私(以下は記録者である佐藤)は、光の手紙(といってもまちまちの紙に全然違う筆跡で書かれており、多分一通として書かれたものではない)を受け取った後、光を探した。光は、仕事先である道具店をやめ、住んでいたアパートを引越し、振込先になっていた銀行口座を解約していた。非常時用にと聞いていた携帯電話は常に留守電になり、彼女が使っていたフリーメールのアドレスは解約されてエラー表示が続くばかりだった。

 おそらく、これがはじめての組織の検査を通していない光からの手紙だとわかったから、私は組織にも相談できず、異常事態だという焦りばかりを募らせた。

 私は未練たらしく幾度も留守番電話に連絡がほしいといれ、光につながりそうな場所を歩き回った。光が残した手がかりはとても少なかった。話にあったかもしれない繁華街、彼女が野外訓練に使ったかもしれない射撃場、唯一明確に場所がわかっていたいつか行ったという地方の大学図書館にすら行ったのだ。

しかし、光はいなかった。

私は、彼女が死んだことを受け入れた。少なくとも、暗殺者としての彼女はもう死んでいて、ただ彼女の影が生きていたに過ぎないのだから、その体も一緒に死んでしまったっとしても不思議はない。

ただ、願うのは、暗殺者としての彼女は死んでも、新しい、光という名前以外の何かをもって、別の命として彼女が生きていることだ。命ぜられるままに道具として人を殺したからといって、無条件で彼女が死ななくてはいけない道理はないはずだ。彼女は、ただ暗殺者として生きていただけで、本当にそれがあまりにも大きな特殊条件であっただけで、ほかには私ともなにも変わるところのない人間だった。

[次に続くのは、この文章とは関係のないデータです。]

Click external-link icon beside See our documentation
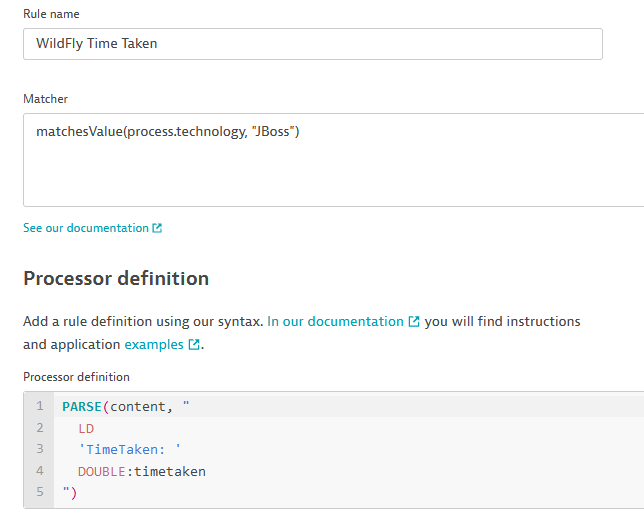This screenshot has width=644, height=528. [157, 228]
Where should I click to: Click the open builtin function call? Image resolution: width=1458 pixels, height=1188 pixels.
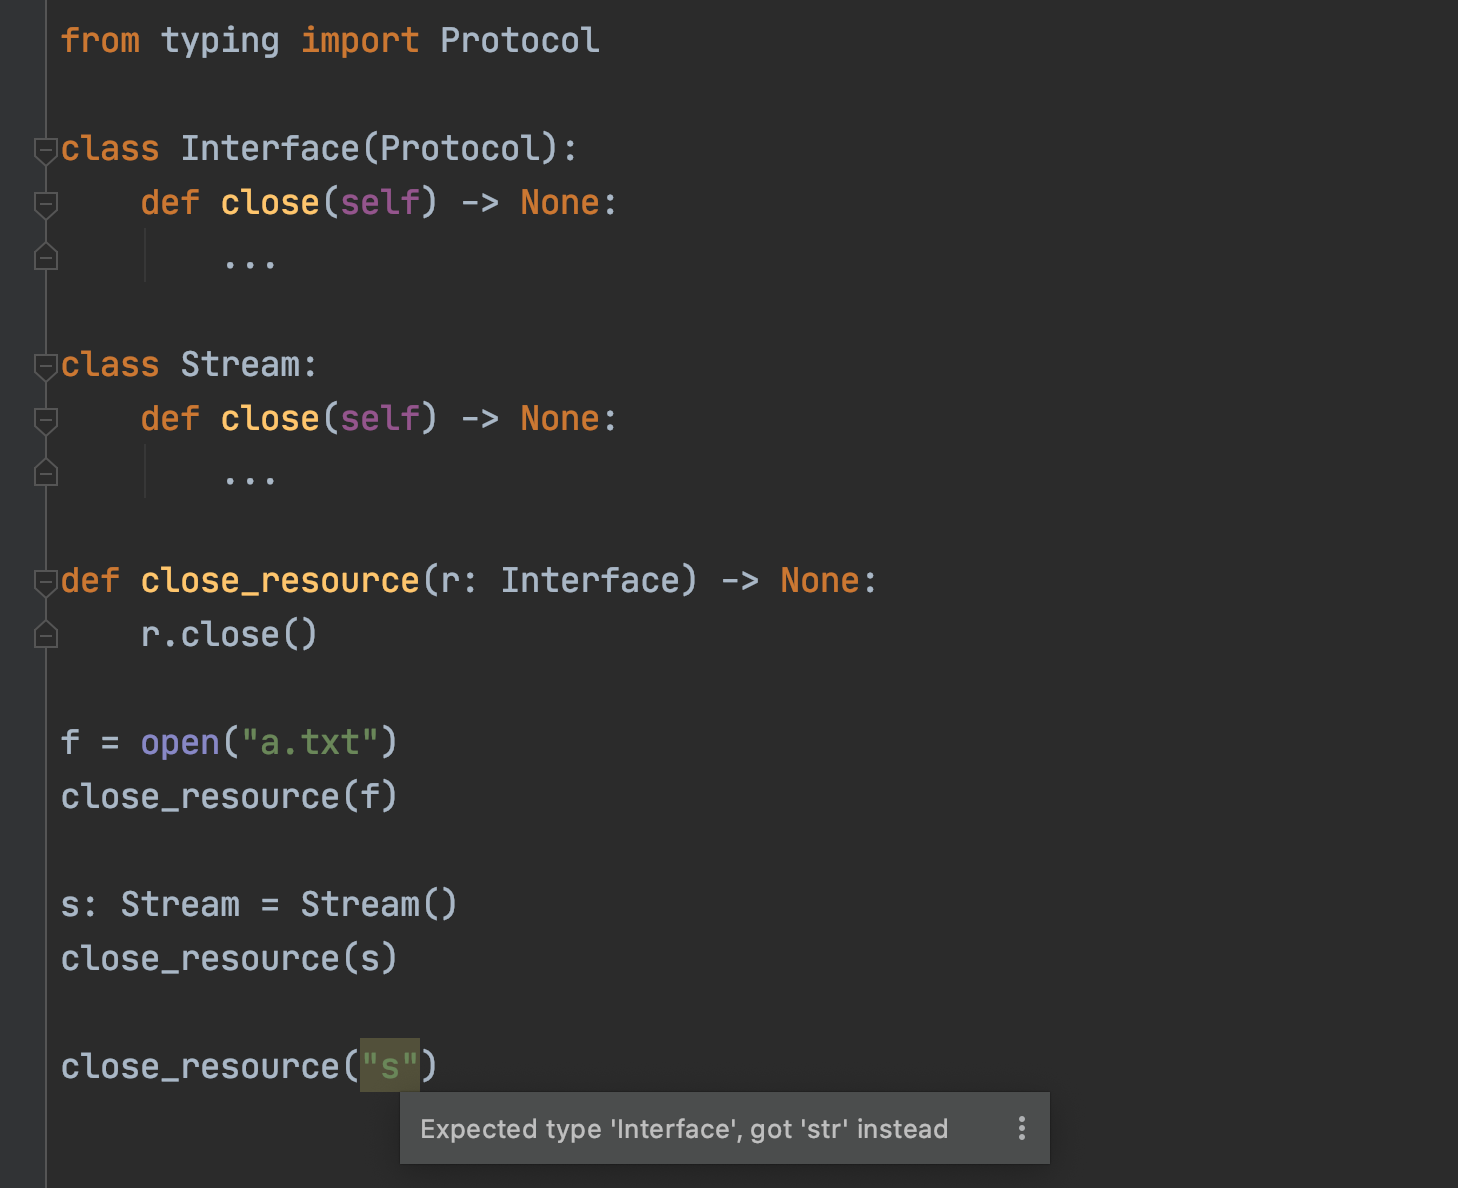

私は、実はこの物語に登場している。幾度会っても「彼女」は僕のことを思い出さなかったし、手紙と電話だけでやり取りをしていた「彼女」は、そのことを知らない。私は、いや、この先は、当時と同じように僕と書こう。僕は彼女と始めてあった日を覚えている。僕は結局公務員ではなく事件記者の道を選んだ。彼女にあえることを期待したわけではない。だから、この仕事が始まってから、彼女とは電話でしか話をしていない。

僕の中で彼女はあの時と印象は変わらない。薄暗い、古い本のにおいの似合う静謐な場所にふさわしい雰囲気の少女のままの印象だ。

彼女の問いかけに、僕も答えを見失っている。

彼女は今どうしているだろう。僕はそう、考え続けている。

僕は、彼女の過去を探すことに決めた。そして、彼女を探すことに決めた。